🤖 AI Summary
This study investigates the internal representation of task difficulty and its cross-lingual generalization in multilingual large language models. Leveraging the Easy2Hard benchmark—a 21-language subset of the AMC dataset—the authors analyze layer-wise representations through a linear probing framework and uncover a two-stage evolution of difficulty signals. In early layers, representations are language-agnostic, enabling strong cross-lingual generalization despite modest monolingual performance. In deeper layers, representations become language-specific, yielding high monolingual accuracy at the cost of reduced cross-lingual transferability. These findings extend abstract conceptual space theory to metacognitive attributes for the first time, revealing a hierarchical structure underlying difficulty perception in multilingual models and delineating the boundaries of cross-lingual transfer for such meta-level knowledge.
📝 Abstract
Predicting problem-difficulty in large language models (LLMs) refers to estimating how difficult a task is according to the model itself, typically by training linear probes on its internal representations.

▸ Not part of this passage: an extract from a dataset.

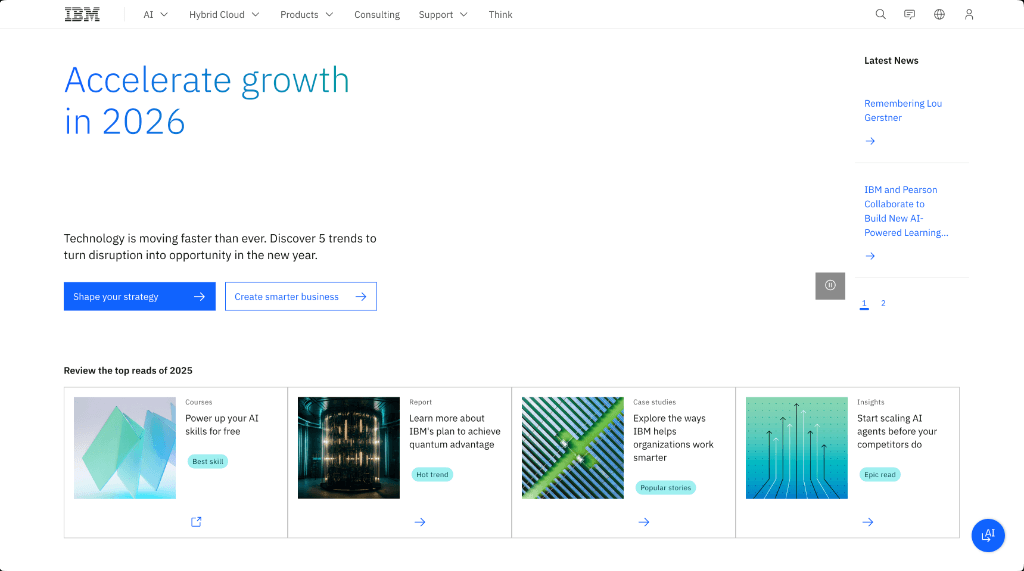The height and width of the screenshot is (571, 1024).
Task: Open the chat message icon in header
Action: [x=909, y=14]
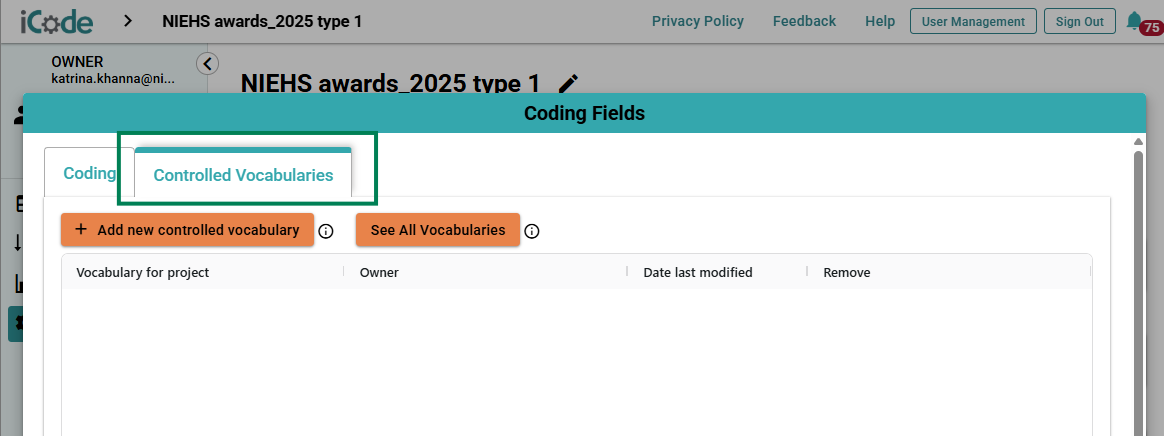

In this work, we study the multilingual geometry of problem-difficulty in LLMs by training linear probes using the AMC subset of the Easy2Hard benchmark, translated into 21 languages. We found that difficulty-related signals emerge at two distinct stages of the model internals, corresponding to shallow (early-layers) and deep (later-layers) internal representations, that exhibit functionally different behaviors. Probes trained on deep representations achieve high accuracy when evaluated on the same language but exhibit poor cross-lingual generalization. In contrast, probes trained on shallow representations generalize substantially better across languages, despite achieving lower within-language performance. Together, these results suggest that LLMs first form a language-agnostic representation of problem difficulty, which subsequently becomes language-specific. This closely aligns with existing findings in LLM interpretability showing that models tend to operate in an abstract conceptual space before producing language-specific outputs. We demonstrate that this two-stage representational process extends beyond semantic content to high-level meta-cognitive properties such as problem-difficulty estimation.